WORK TO BE COMPLETED: In the water treatment passage below, copy everything from "At various points" down to "free of microorganisms." word for word.

SELECTED EXCERPT:
──────────────────────────────

At various points in the treatment process, the water is monitored, sampled, and tested using various physical, chemical, and microbial testing procedures. As the water leaves the treatment plant and enters the distribution system, chlorine is added as a disinfectant, particularly where ozone or ultraviolet light were used as disinfectants, to keep it free of microorganisms.

The water then goes to holding units where it is stored until needed. These may be water towers, which use gravity to bring the water to the consumer without extra energy expense, or ground-level containers that require pumps to move the water. The water that ultimately flows from the tap should be clear, tasteless, and safe to drink.

Chlorination

The most extensively used disinfectant in the United States is chlorine, which is used to kill infectious microorganisms and parasites in water. Disinfection with chlorine or other similar chemicals prevents waterborne disease outbreaks. The practice of chlorination first began in the early 1900s to eliminate the cholera and typhoid outbreaks that were widespread in the United States.

In the early 1970s some scientific researchers became concerned by the possible health effects of total trihalomethanes (TTHMs), a byproduct of chlorination. Chlorine reacts with naturally occurring organic substances in water to form TTHMs. The level of TTHMs formed varies widely across water supplies and is dependent on the amount of organic material in drinking water and the amount of chlorine applied. TTHMs are removed by passing the water through activated carbon filters.

The health effects of TTHMs are unclear. Some studies of human populations have indicated a slightly higher incidence of bladder and colon cancer in areas where the water is chlorinated. Other studies, however, have not shown an increased cancer risk. Although animal studies have shown the carcinogenic and mutagenic potential of TTHMs, some scientists and public health officials have suggested that these studies may be unreliable because the animals had been subjected to TTHM levels 10,000 times greater than the levels experienced by humans. Currently, the available data show that the risk of getting cancer from TTHMs is extremely low.

──────────────────────────────

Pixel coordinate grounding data
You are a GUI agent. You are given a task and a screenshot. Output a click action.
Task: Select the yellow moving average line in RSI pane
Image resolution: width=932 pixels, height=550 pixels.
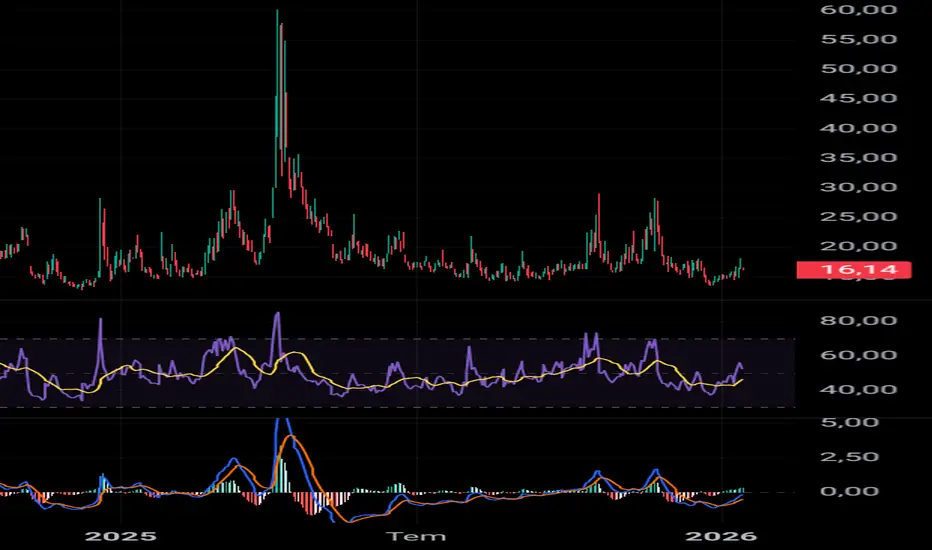point(235,349)
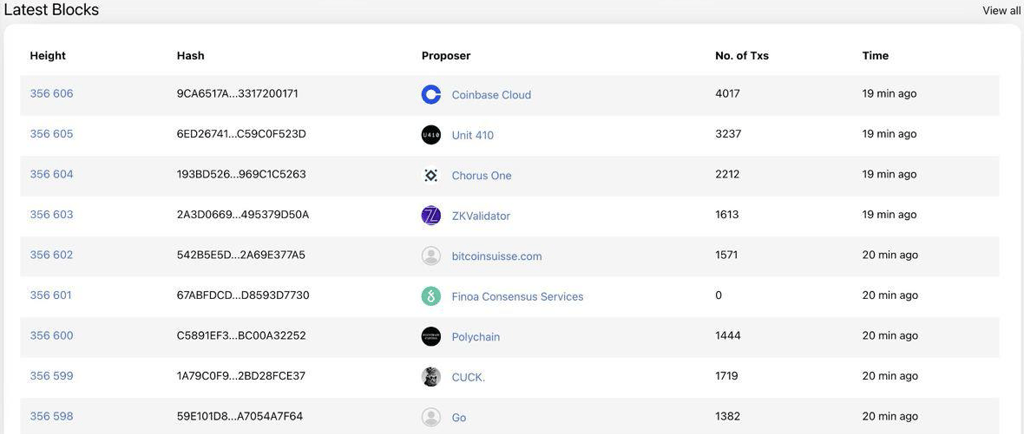Open the Coinbase Cloud proposer page
This screenshot has height=434, width=1024.
491,95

──────────────────────────────

REPLY TO THE EXERCISE:
At various points in the treatment process, the water is monitored, sampled, and tested using various physical, chemical, and microbial testing procedures. As the water leaves the treatment plant and enters the distribution system, chlorine is added as a disinfectant, particularly where ozone or ultraviolet light were used as disinfectants, to keep it free of microorganisms.